For now, it has a lot to do with a shortage of materials that manufacturers need to make these things. When supply is low, prices climb for manufacturers, and consumers end up paying more for the end product.

The materials shortage has to do with several factors. The work-from-home economy placed unprecedented pressures on companies that both struggled to estimate demand and halted factory production for safety reasons. And as imports have picked up speed on the back of surging, unpredictable consumer behavior, US shipping ports have become unusually congested. February’s Texas Freeze compounded these problems, suspending the oil sector and the manufacturers who rely on it.

Tight capacity, low inventory, and a fiscal stimulus have created the “perfect storm” in freight transport markets, according to a recent UBS note by a team led by Thomas Wadewitz. Supply deliveries are at their highest level in 40-plus years, Jan Hatzius wrote in a Goldman Sachs note.
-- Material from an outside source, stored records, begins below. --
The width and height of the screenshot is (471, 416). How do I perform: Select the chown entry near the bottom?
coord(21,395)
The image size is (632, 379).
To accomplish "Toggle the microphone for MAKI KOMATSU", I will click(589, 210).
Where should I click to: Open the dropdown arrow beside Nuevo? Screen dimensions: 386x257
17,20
It’s a sign that both big-ticket and everyday items, from hot tubs and bikes to meat and cheese, are costing a whole lot more because of the unusual conditions created by reopening. (source)
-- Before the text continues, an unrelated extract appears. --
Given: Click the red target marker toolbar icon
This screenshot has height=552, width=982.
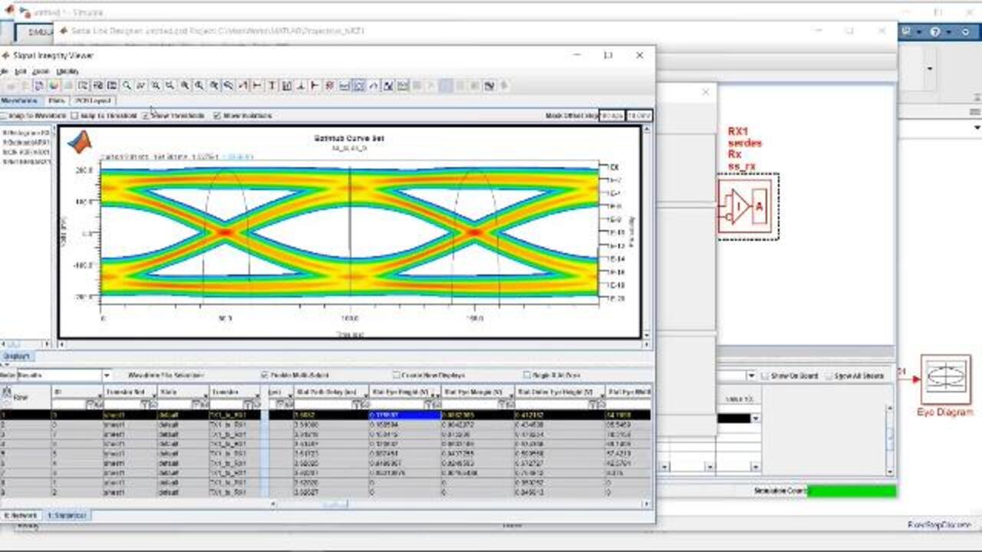Looking at the screenshot, I should coord(329,86).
It is true this article does not mention tools, but it also includes it, because tools are retail commodities. It does not matter if one is discussing drill bits or dirt bikes, because as long as it is a physical object that requires a manufacturing process, and especially if it is overseas manufactured (which most things are), it is going to be affected by supply chain interruptions.

There is still time, and as in all cases, the prices changes will not immediately start. It will b gradual, and most likley follow shipments. Thus items in one shipment will cost more than in future ones, and so forth.

It is truth that supply chain is a part of the problem. However, this is only half at best. The other half, and really the majority, is the debt. It is simple- too much debt in the system has made it that the value of the money itself has declined. I have argued this is going to happen because the US is not special, and it has happened many times before. Thus the more stimulus checks are cashed, the more spending happens, the worse the situation gets.

Eventually it will end, and prices will stabilize, but that will not happen for a while. Hold on, because the ride is about to get interesting.